ぐちゃりと肉が弾けとんだ音と共に鮮血が顔に飛び散ってきた。
「あっはははは!! そうそうこれこれ!! ああ美味い最ッツ高だよなぁ!! これに肉もついてっとマジで俺のほっぺたちゃんが溶け落ちるんだよ、ハハ!」
「っが、っは……!?」
もはや顔の半分が出血によって見えない本道賢一は、荒い息を吐いて返り血まみれの夜来を睨みつける。その反抗的な態度をみてニヤニヤと楽しそうになった夜来は、ようやく踏みつけていた本道の顔から足を引いた。
「どうした? 自分の出血量見てビビってんのかよコラ」
「ち、がう……。ただ、なぜそこまで……『無理』に残虐な『ふり』を……するのか、疑問、でな……」
「あ?」
「そうやって……無理に敵をぐちゃぐちゃにぶち殺して……返り血を浴びて……楽しそうにしているふりを……なぜするんだ……? バレバレ、だぞ……」
興味をなくしたかのように、夜来の極悪な笑顔は消失した。
代わりにつまらなそうに目を細めながら、
「何が言いたい?」
「お前の、ことは……よく、調べた……。それが仕事でも、あるしな。だから、わかる……! お前は『自分を悪と肯定したい』が、故に……『わざと』残虐で嗜虐的なふりをしている、だけじゃ、ないのか……?」
「―――違う」
「嘘を、つけ……。

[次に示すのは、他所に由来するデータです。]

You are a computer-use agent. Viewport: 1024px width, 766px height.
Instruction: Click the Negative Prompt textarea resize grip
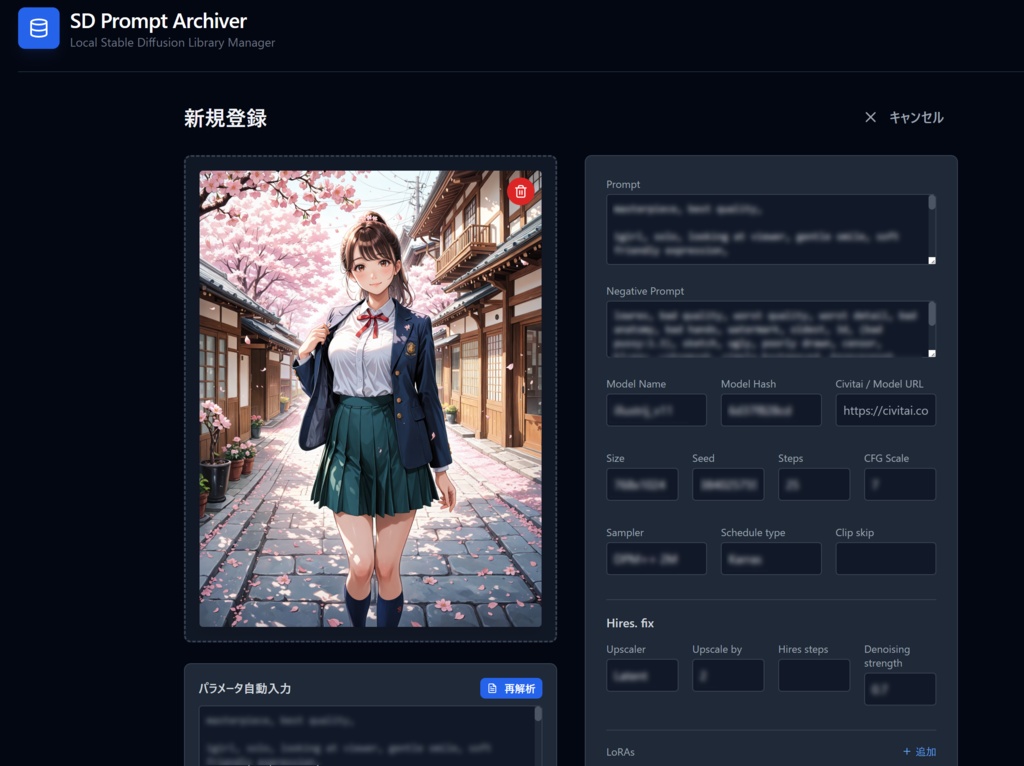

実際、本当にお前が救いようのないほど嗜虐的で残虐ならば『仲間』なんて、いないはずだ……。だからこそ、『仲間』にうつつを抜かして『自分を悪と肯定している』ことを『忘れないよう』に、戦うときには、そうやって凶悪になった『ふり』をしている、だけではないのか……」
「―――違う」
「本当は、純粋に笑いたいんじゃないのか……? くだらんことで笑い、楽しみ、そんな凶悪な笑顔ではない純粋な笑顔に、なりたいんじゃないのか……? 仲間と、家族と、笑い合って過ごしたいんじゃないのか? 無理に『純粋に笑うことを拒否している』だけじゃ、ないのか……?」
「―――違う」
「違わない。お前は……俳優にでもなれ。ああいう残虐な演技はなかなかだったぞ。それとも既に芸能事務所にでも入ってるのか……? お前はただ作ってるだけだ。勝手に自分を邪悪にしてるだ―――」
「違うっつってんだろ、しつけぇよ」
無情で冷たい声が響き。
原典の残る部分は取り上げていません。